Exercise description => Repeat the material word for word, starting at the line containing "Click the 36,53 total badge for 11-08" and ending at the last line of the material. Leave the pictures out of your answer.

Dataset entries =>
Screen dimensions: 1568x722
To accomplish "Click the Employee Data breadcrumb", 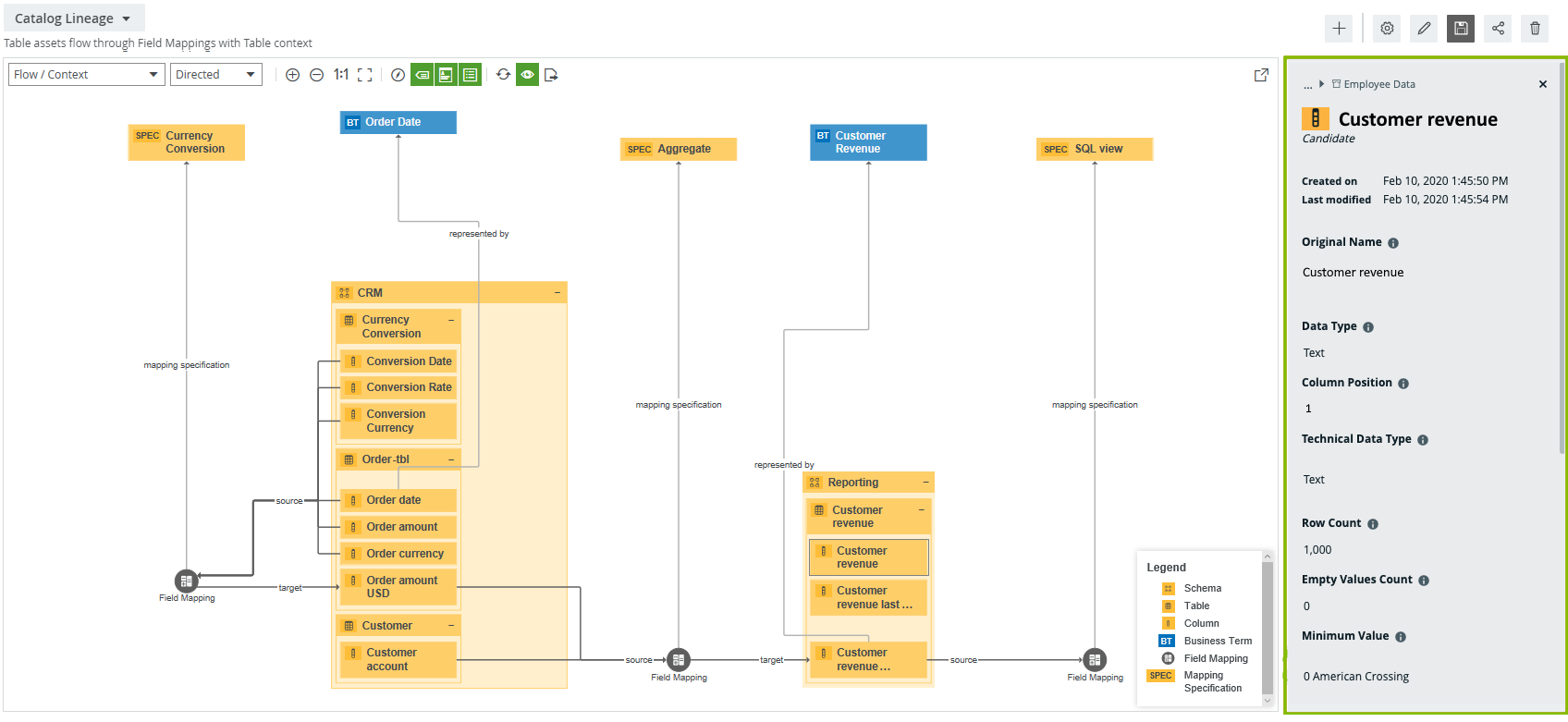I will tap(1378, 84).

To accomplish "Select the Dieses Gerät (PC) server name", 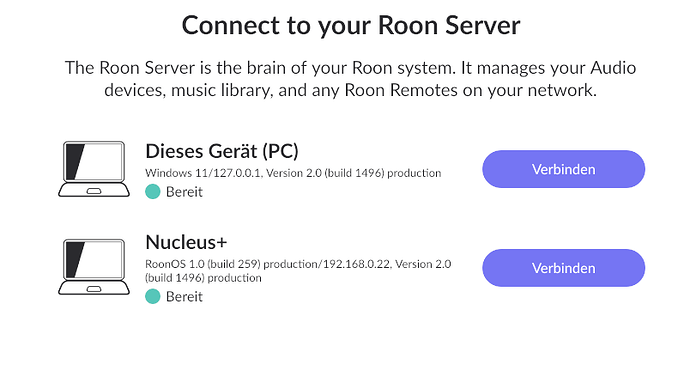I will tap(222, 151).
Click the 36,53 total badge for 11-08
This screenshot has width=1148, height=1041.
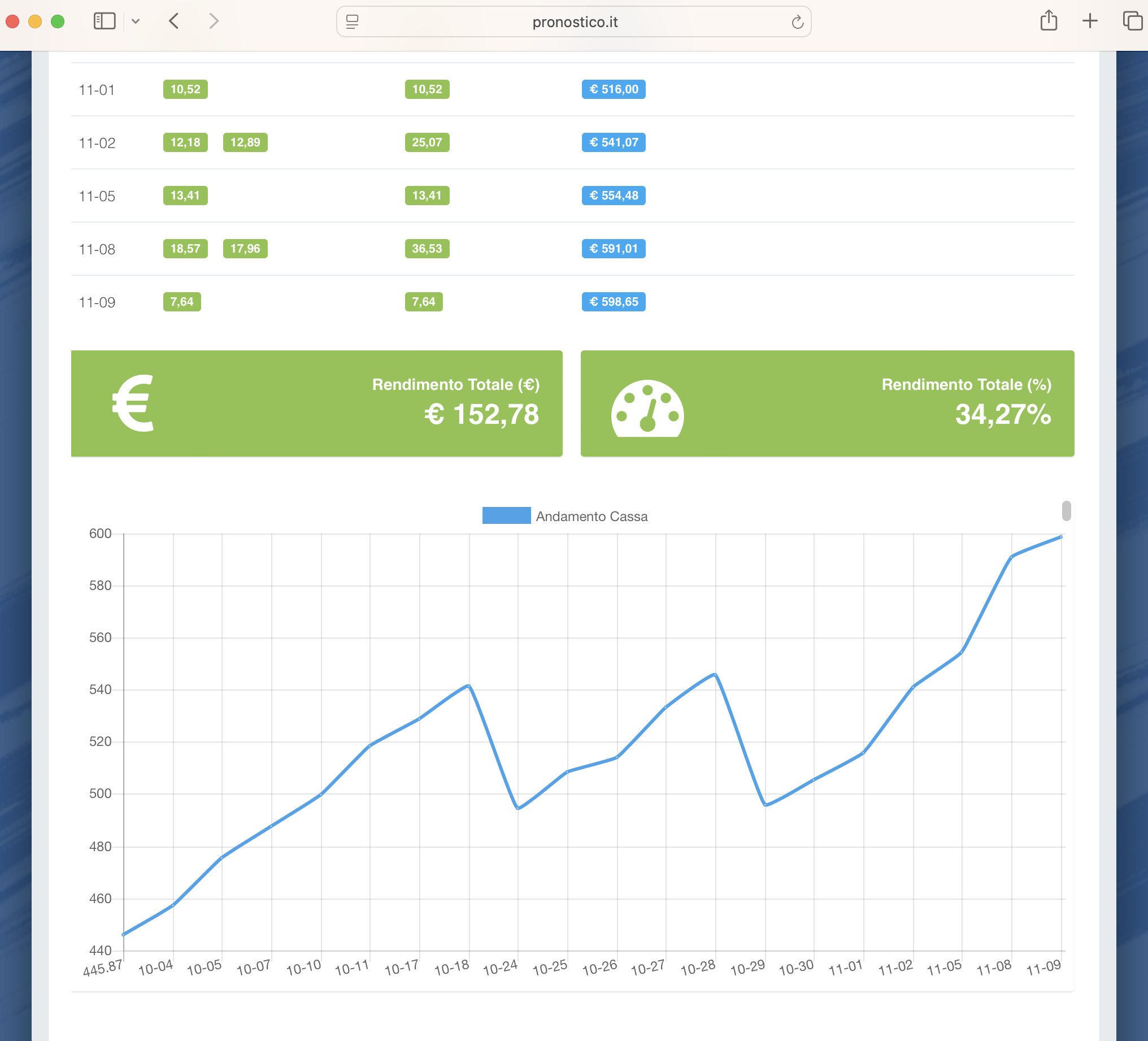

Output for this exercise =>
Click the 36,53 total badge for 11-08
This screenshot has width=1148, height=1041.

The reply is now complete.